This post was written and contributed by Emily Zanke.
God With Us
Immanuel, God with us, is one of my favorite names for Jesus. I became a believer when I was fifteen years old after hearing the Gospel for the first time. Up until that time I was unaware of a beautiful Creator let alone one that would go so far as to send His only son to come down to me, to die for me just to have a beautiful relationship with me. As many of us know, life didn't magically get better, but life never looked the same either. Through life's course He has continued to be the hope my heart can hang on and through relationship of being with me He has given me deeper freedom from any deep valley.
Gazing over my life’s past eleven years, I realize many major meaningful milestones where Jesus’ faithfulness has been overwhelmingly evident. I can look back over the past eleven years of Jesus being with me and recount His faithfulness in these major milestones in my little life. Orphaned in South Korea as an infant, my story begins with being adopted to America at five months old.Because He came down to be with me and calling my heart to His, I no longer have an identity as an orphan. He has spoken and taught me to lean into my identity as His redeemed and renamed as His Daughter. When we speak of Jesus coming down and being with us, our circumstances may not change, but His presence with us changes everything. He continues to root this truth deep down in my heart.
Throughout my adolescence and young adulthood, my self-image was gravely skewed. This began a treacherous slope struggling through an eating disorder.Without Jesus walking through that season with me I would not have been able to claim freedom and victory over that dark struggle. Last year, my life shifted dramatically. I was engaged to be married, preparing for the wedding and walking into a whole new season of life. Plans changed and were redirected as the wedding was called off. All of a sudden my reality became too much to bear on my own in the midst of real heartache. Even though my reality did not change, His presence with me is what healed my heart. The promise of His presence became more real than ever, overwhelming and outweighing the burden of heartache.
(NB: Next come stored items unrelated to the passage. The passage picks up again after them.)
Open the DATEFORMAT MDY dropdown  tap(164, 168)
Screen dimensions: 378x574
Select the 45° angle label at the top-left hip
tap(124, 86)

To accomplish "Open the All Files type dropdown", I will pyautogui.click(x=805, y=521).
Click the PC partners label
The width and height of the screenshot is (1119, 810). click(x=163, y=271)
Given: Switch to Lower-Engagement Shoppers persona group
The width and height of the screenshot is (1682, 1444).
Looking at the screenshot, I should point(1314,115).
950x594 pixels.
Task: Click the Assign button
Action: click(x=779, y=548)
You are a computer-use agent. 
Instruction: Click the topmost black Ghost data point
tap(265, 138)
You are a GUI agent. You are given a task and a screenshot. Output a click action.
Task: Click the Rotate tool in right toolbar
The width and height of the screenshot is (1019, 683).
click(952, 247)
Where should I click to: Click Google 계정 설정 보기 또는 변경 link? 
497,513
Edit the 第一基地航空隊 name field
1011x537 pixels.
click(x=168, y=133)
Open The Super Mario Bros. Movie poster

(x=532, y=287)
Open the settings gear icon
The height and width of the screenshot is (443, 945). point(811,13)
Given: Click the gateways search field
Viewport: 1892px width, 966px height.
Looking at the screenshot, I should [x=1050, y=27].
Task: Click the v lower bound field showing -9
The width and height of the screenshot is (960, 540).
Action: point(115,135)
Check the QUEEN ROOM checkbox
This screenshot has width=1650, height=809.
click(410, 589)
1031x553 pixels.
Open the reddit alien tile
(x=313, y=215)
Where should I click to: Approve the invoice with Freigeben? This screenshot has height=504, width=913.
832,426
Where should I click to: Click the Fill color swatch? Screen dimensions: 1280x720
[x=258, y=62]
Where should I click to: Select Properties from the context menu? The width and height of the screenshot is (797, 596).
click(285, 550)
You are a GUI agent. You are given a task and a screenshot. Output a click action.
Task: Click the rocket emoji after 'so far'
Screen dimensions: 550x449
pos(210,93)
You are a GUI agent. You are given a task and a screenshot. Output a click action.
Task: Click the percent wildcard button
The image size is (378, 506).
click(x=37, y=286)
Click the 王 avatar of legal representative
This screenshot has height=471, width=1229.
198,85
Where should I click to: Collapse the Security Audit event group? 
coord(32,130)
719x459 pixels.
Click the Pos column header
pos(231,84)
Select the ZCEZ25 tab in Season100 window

In the midst of valleys and trials. Anywhere from not knowing your identity, to addictions, to a broken and fragile heart. Whatever it may be, whatever pain, whatever loss, Jesus stands right in it with us. He is deeply intimate, ever present, and He does not shutter or turn away in the midst of or in spite of pain. After all, He enwrapped Himself in all of those pains and bore it all fully just so that He could be that close to us. Closer than even our own skin. Immanuel, God with us, His presence truly changes everything we could ever face in this life. I hope that we, as His children, delight in this more than anything in this world, and I pray we be lovers of His presence in every season under the sun.